第7話 本当の望み
翌日、広瀬はいつもの席にいた。ほっとして声をかける。
「広瀬、おはよう」
「おはよう、聡太。昨日は心配かけてごめん。もう大丈夫」
「それはよかった。進路のことなんだけど、聞いてくれるか」
「なんだろ、いいよ」
緊張する。岡田もこちらにやってきた。一呼吸おいて。
「音楽療法士になりたいっていう広瀬の希望……本当に心からの望みなのか?」
広瀬は絶句したようだった。胸に手を置き、少し肩をすぼめる。また昨日のようにさせてしまったらと、俺は少し慌てた。しかし広瀬は深呼吸をすると、通常の呼吸を取り戻した。

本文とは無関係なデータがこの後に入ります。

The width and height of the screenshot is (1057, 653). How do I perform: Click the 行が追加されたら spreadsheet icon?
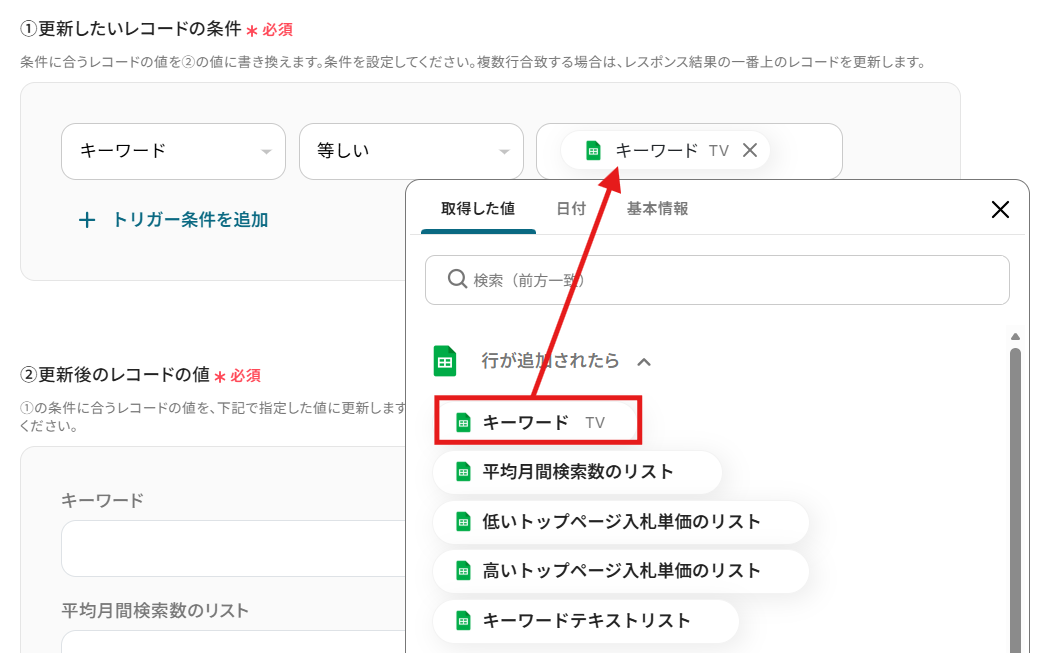coord(445,361)
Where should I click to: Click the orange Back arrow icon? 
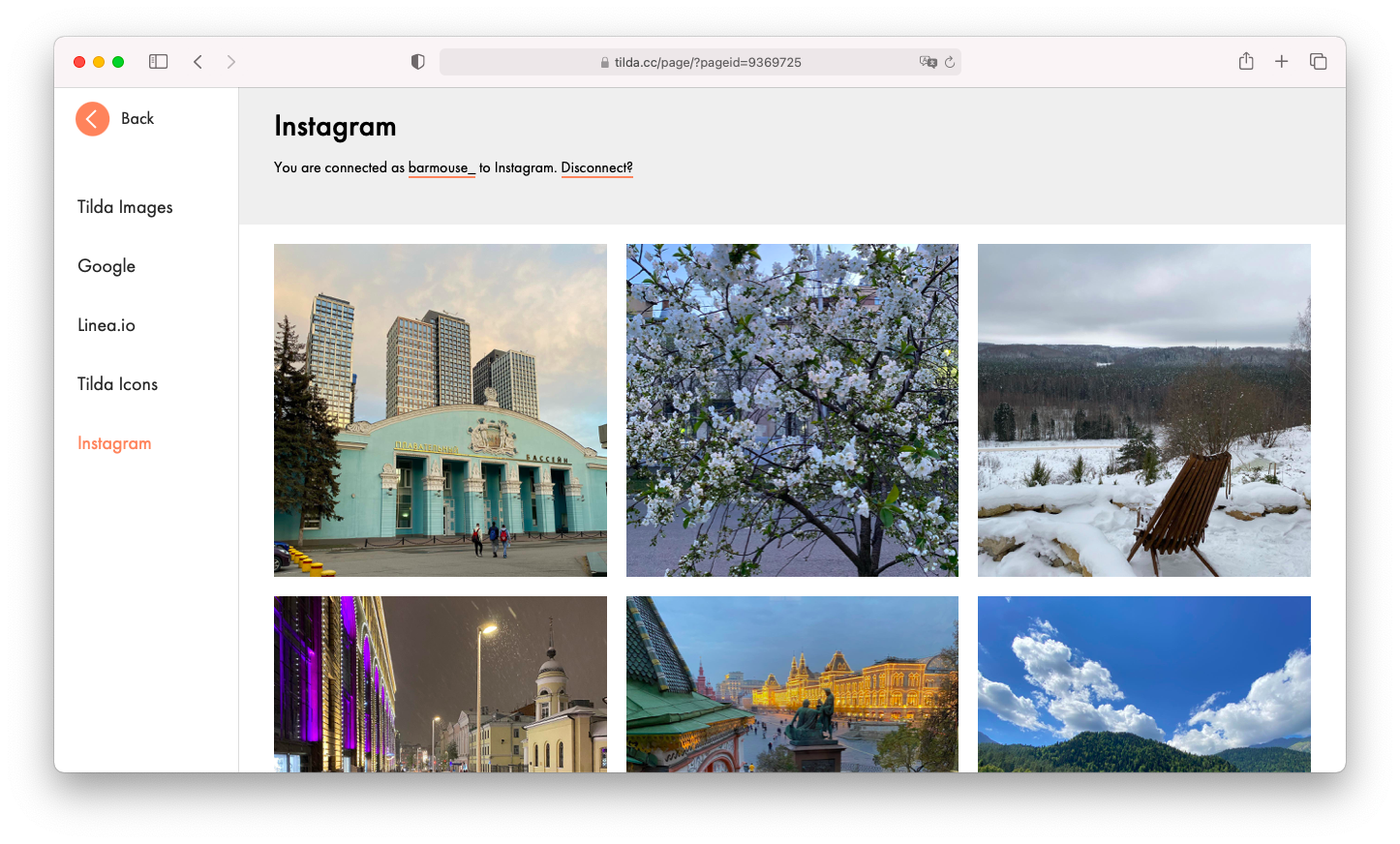click(92, 118)
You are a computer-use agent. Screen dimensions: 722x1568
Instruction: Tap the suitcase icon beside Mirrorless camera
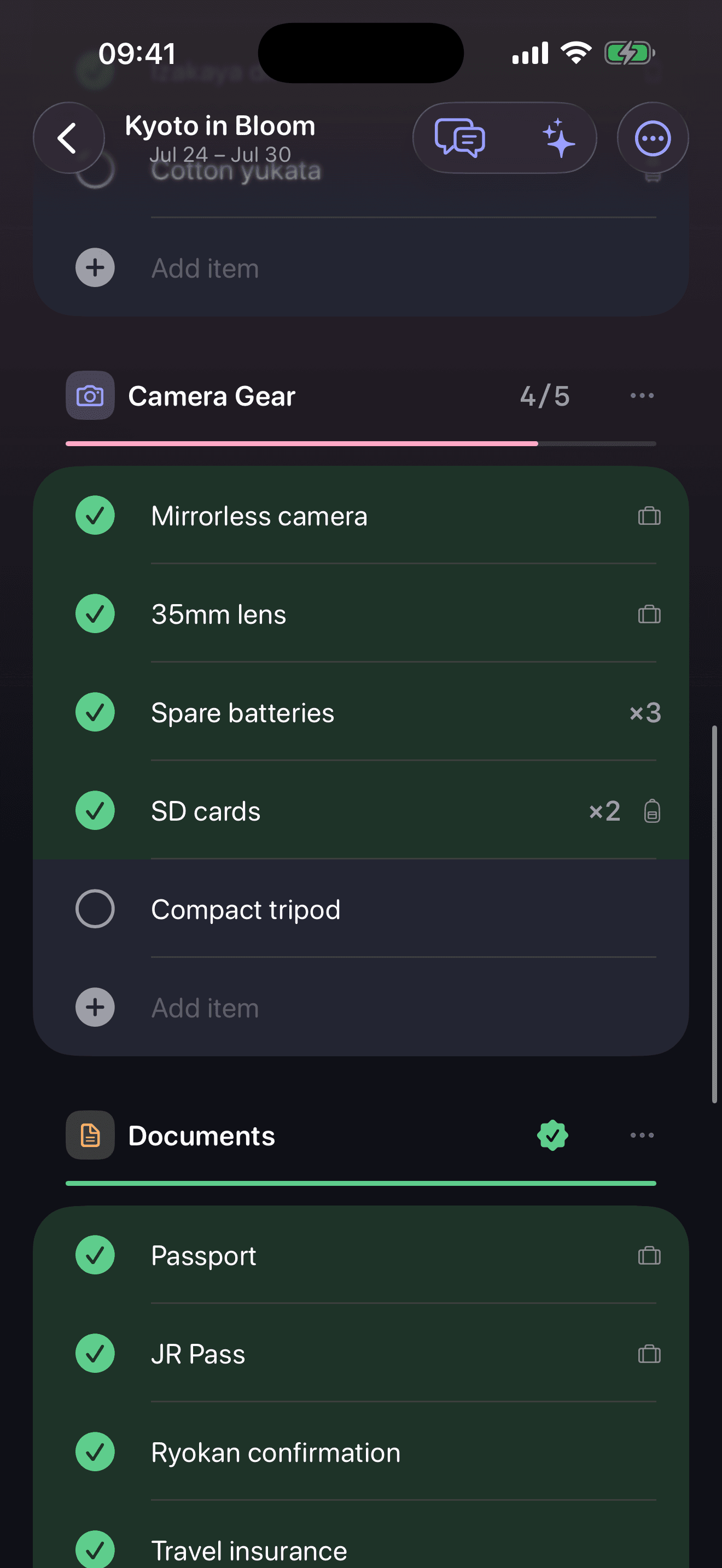click(x=649, y=516)
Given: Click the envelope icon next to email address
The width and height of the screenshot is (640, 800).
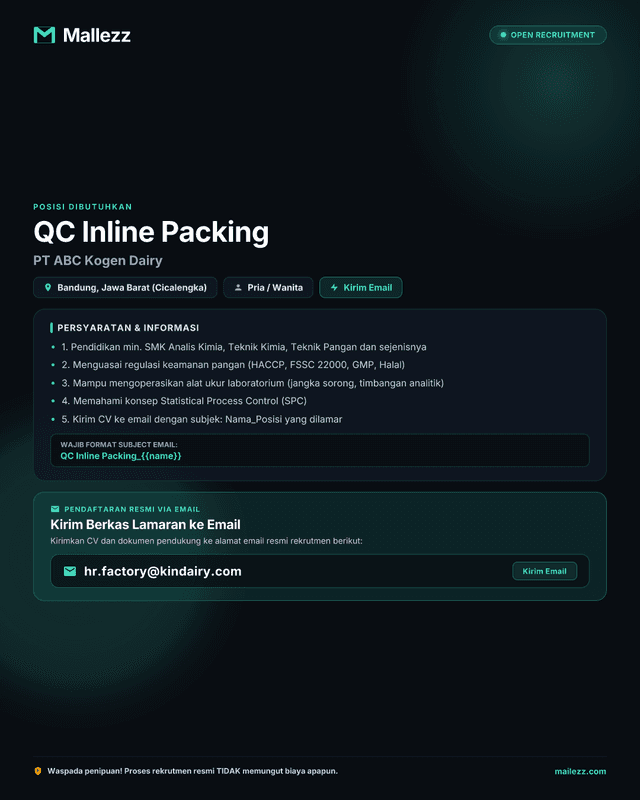Looking at the screenshot, I should pos(70,571).
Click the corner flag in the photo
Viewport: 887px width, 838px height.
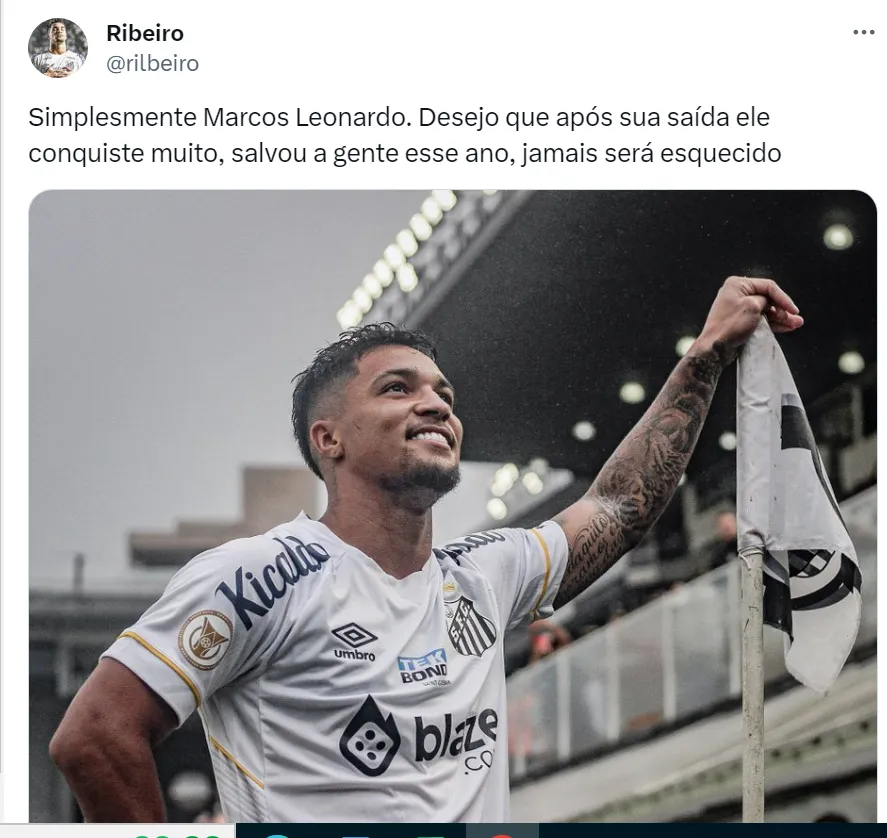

「……そうだね、そうとは言い切れないかもしれない。二人にはもしかしたらもう、なんとなく目星がついてるのかもしれないね。僕は父に音楽を弾くことを強要していたんだ。亡き母がピアニストでね。母が死んだ後、僕にも音楽の才能の欠片を見出した父は、僕をろくに学校にも行かせず、母と同じような演奏をすることを強いたんだ。特にアラベスクを。僕の個性が出れば叱責された。僕はずっと学校に行きたかったから、父に隠れて勉強してたよ。秋頃に父が自死してから、施設に預けられることになって、やっとこの高校に通えたんだ」
俺は黙って広瀬の話を聴いていた。それしかできなかった。
「音楽療法士になりたいのはね、僕にはもう音楽しかないと思ったから。ずっとやってきたのがそれだからね。……でも、音楽が好きなんだ。本当は個性を伸びのび発揮してピアノを弾きたかった。それで、自由に音楽と遊んでいいんだってことをたくさんの人に知ってほしい。その願いはきっと音楽療法士という形で叶えられる」
広瀬の瞳は澄明だった。惹き込まれそうなほどに。
「心配してくれてありがとう、聡太。僕はこの道を行く」
何もかも杞憂だったのだ。広瀬は最初から、自分の本心に嘘をついてはいなかった。よかった。
へなへなと椅子に座り込む俺の肩を岡田がぽんと叩いた。親指を立ててくるので返す。
「素敵な動機だね。きっと耀はたくさんの人を笑顔にできるよ」
岡田が広瀬にも親指を立てる。広瀬はにっこりと笑って、同じハンドサインをした。春が来る。